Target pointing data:
··········

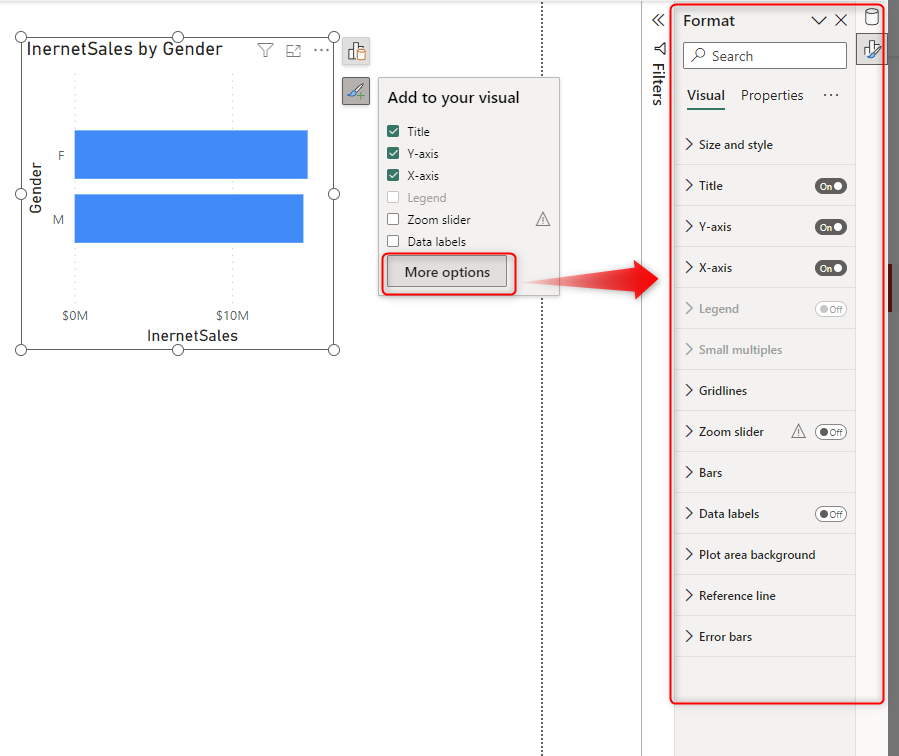Click the Search box in Format pane

click(765, 56)
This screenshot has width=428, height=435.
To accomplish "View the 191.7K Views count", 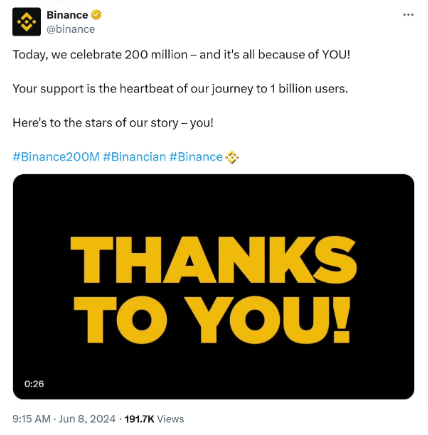I will tap(154, 419).
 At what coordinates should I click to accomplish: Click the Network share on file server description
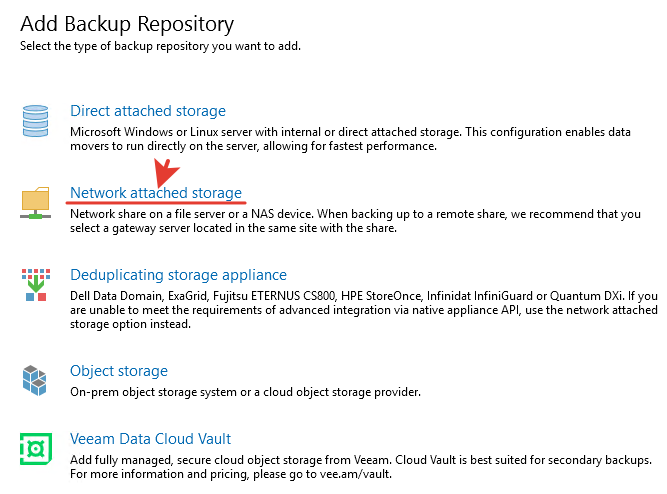coord(350,220)
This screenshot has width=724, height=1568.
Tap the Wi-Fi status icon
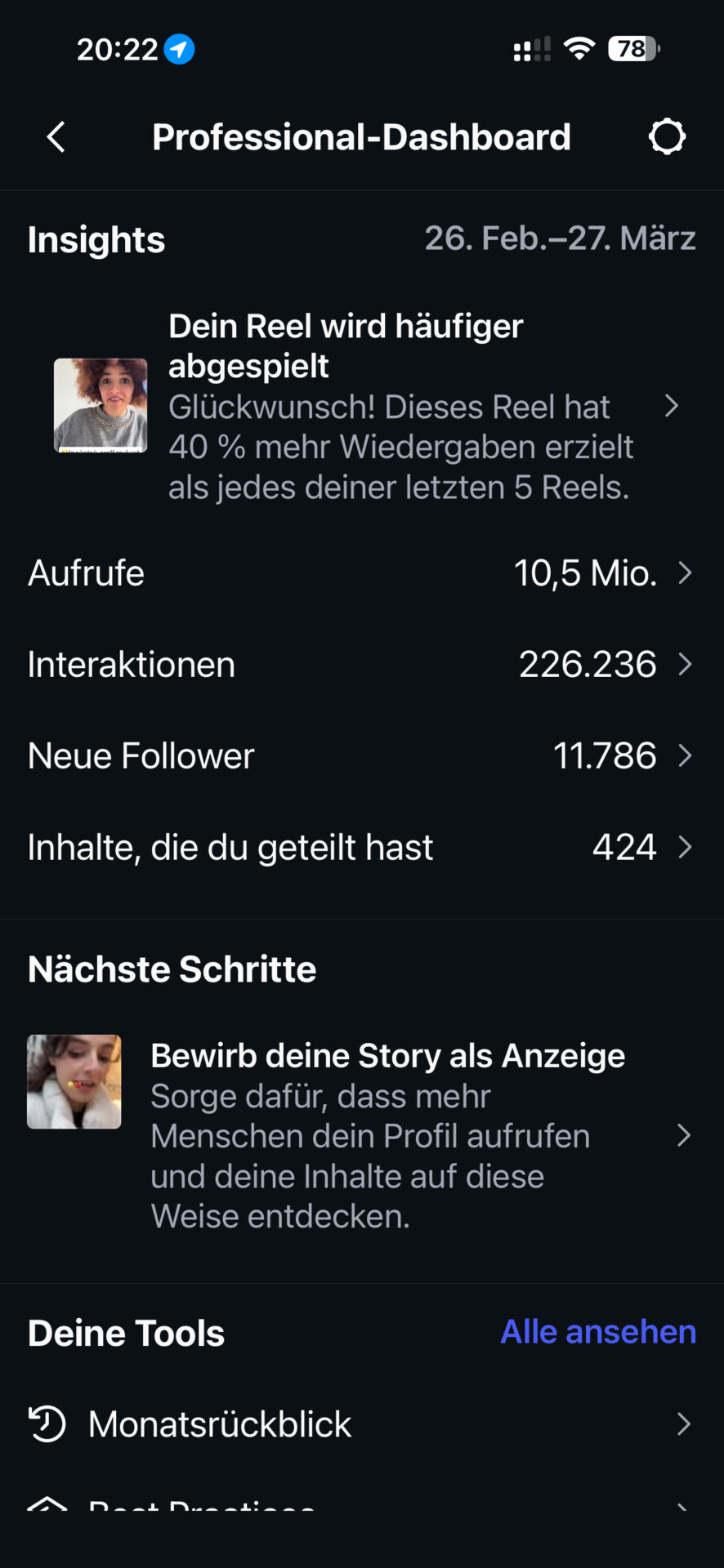coord(579,49)
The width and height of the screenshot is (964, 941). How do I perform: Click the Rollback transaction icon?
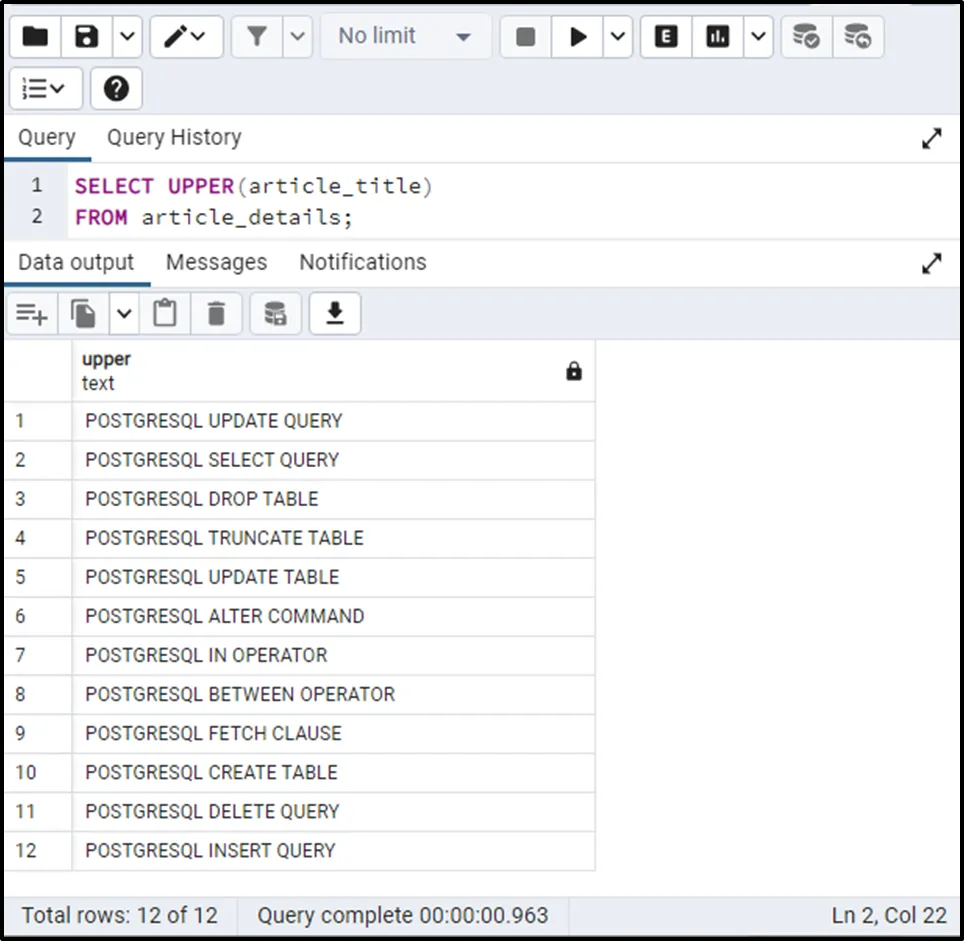pyautogui.click(x=857, y=37)

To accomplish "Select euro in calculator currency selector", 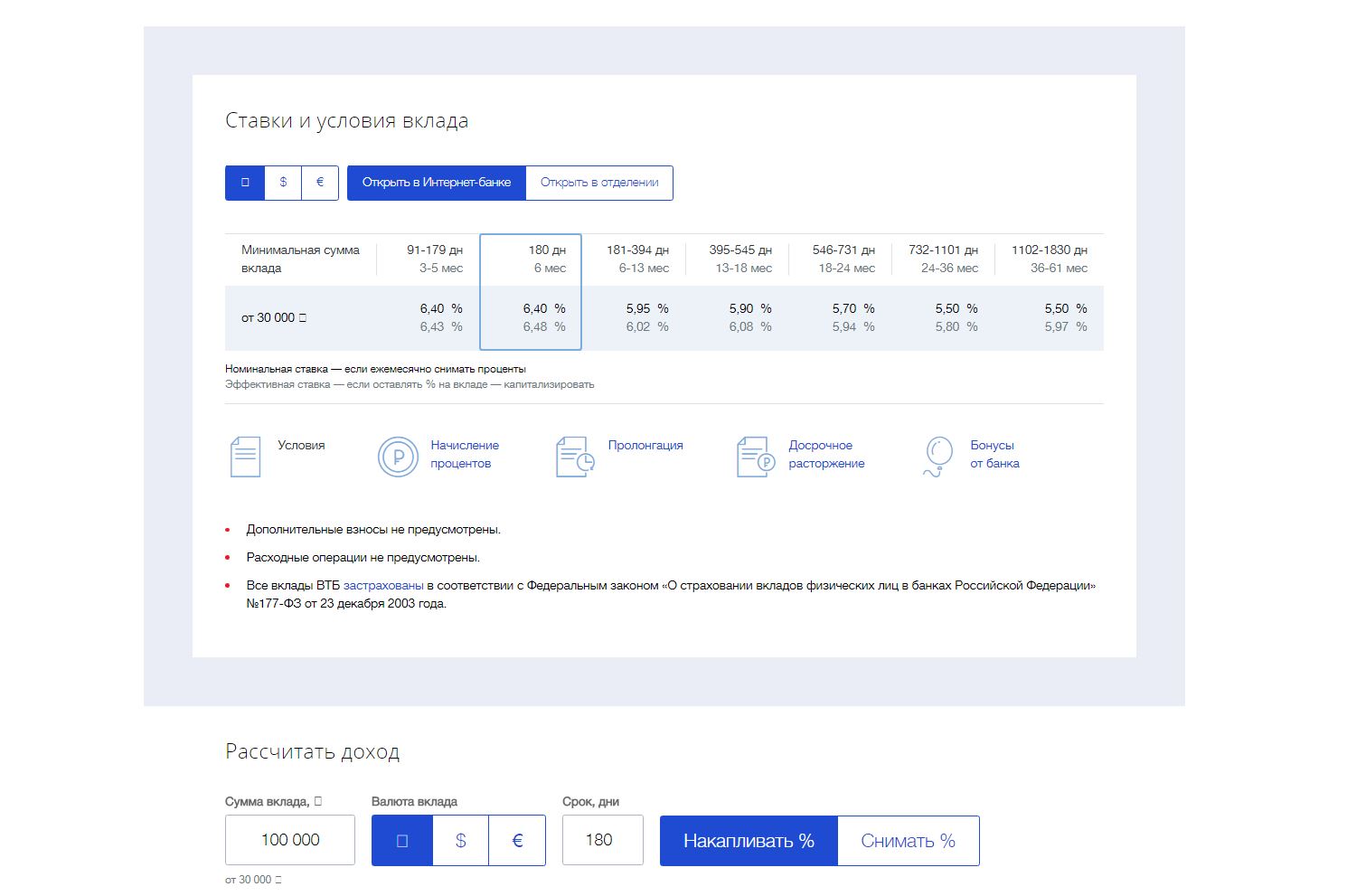I will pyautogui.click(x=516, y=840).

··········

### To be done
Shift every coordinate in the answers by -30 and write out in full everything from the line containing "At what coordinates" down to the line containing "pyautogui.click(x=857, y=37)", both lines included. Leave the pictures out of your answer.

### Written solution
 At what coordinates should I click to accomplish: Click the Network share on file server description
coord(320,190)
This screenshot has width=724, height=1568.
Tap the Wi-Fi status icon
coord(549,19)
The width and height of the screenshot is (964, 941). How do I perform: Click the Rollback transaction icon?
pyautogui.click(x=827, y=7)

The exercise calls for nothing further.